#### Task prompt:
Every line containing the word "computer" is to be copied from the data below.

#### Supplied information:
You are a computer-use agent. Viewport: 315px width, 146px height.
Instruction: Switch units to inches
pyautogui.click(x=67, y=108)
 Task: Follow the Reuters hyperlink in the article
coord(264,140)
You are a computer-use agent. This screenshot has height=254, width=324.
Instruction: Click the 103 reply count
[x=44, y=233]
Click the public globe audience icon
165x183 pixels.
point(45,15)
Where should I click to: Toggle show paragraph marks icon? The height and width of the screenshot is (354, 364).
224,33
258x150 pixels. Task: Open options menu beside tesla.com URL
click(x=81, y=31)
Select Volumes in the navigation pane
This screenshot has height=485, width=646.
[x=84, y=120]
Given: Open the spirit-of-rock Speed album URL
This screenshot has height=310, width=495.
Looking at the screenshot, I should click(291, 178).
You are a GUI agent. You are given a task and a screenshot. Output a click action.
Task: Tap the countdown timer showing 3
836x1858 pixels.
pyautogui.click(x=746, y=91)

* * *

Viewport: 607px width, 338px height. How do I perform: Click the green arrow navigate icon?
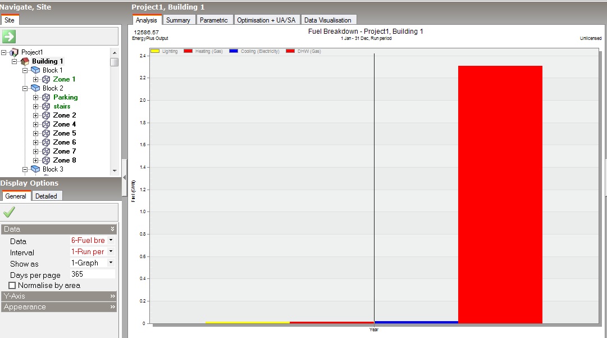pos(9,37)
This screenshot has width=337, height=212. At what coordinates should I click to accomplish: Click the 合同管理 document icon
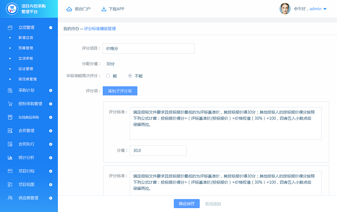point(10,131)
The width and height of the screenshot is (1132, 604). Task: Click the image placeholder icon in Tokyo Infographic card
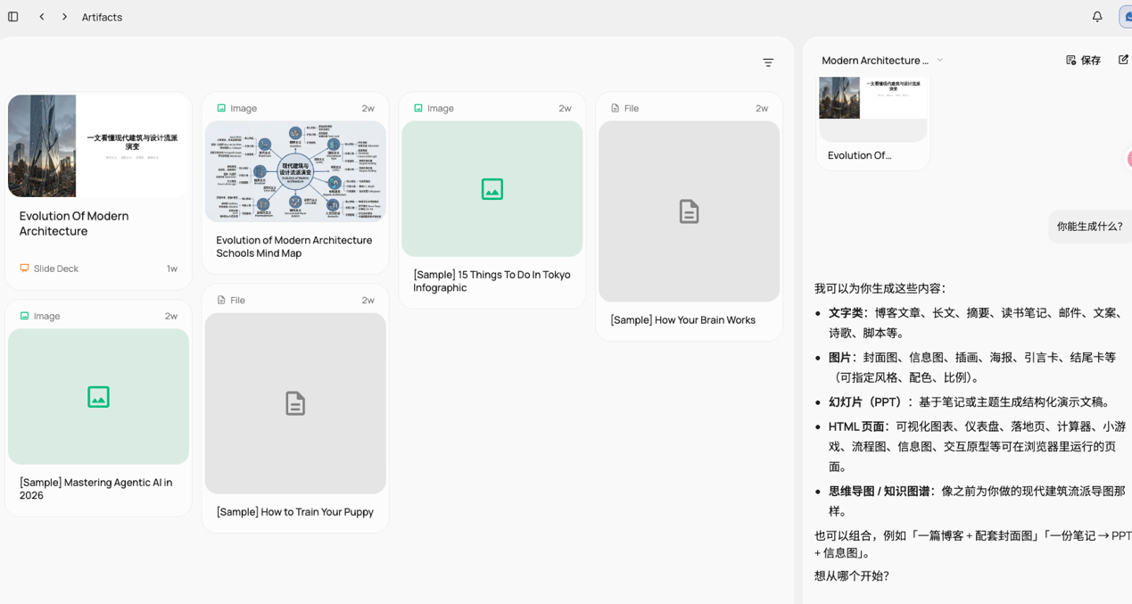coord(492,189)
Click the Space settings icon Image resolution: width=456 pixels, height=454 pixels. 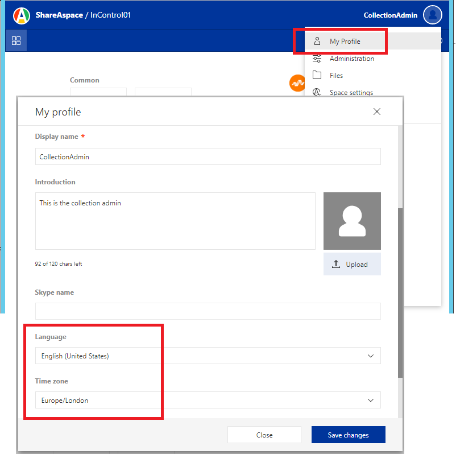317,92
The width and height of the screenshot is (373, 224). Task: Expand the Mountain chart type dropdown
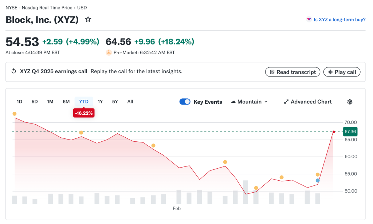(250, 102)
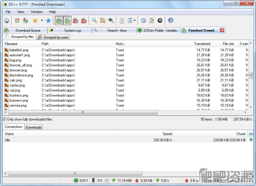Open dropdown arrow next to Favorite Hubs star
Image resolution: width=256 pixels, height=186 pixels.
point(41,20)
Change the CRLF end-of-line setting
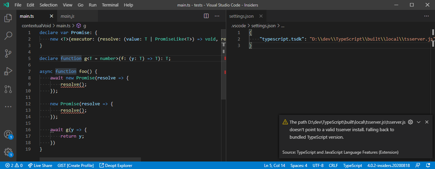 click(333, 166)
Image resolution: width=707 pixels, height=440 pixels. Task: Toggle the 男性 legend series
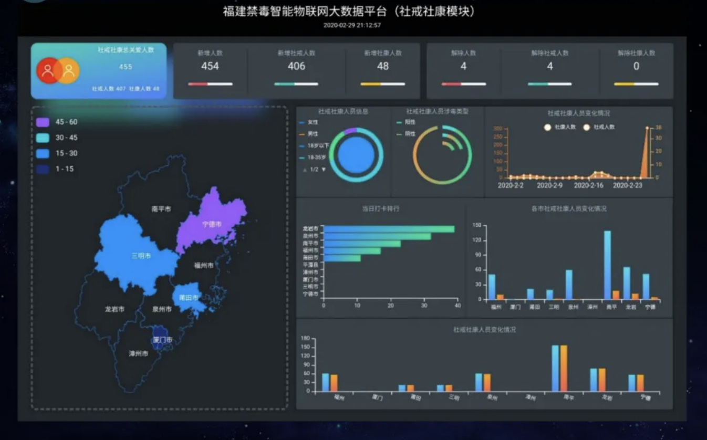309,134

#### Solution:
You are a computer-use agent. Viewport: 315px width, 146px height.
You are a computer-use agent. This screenshot has height=254, width=324.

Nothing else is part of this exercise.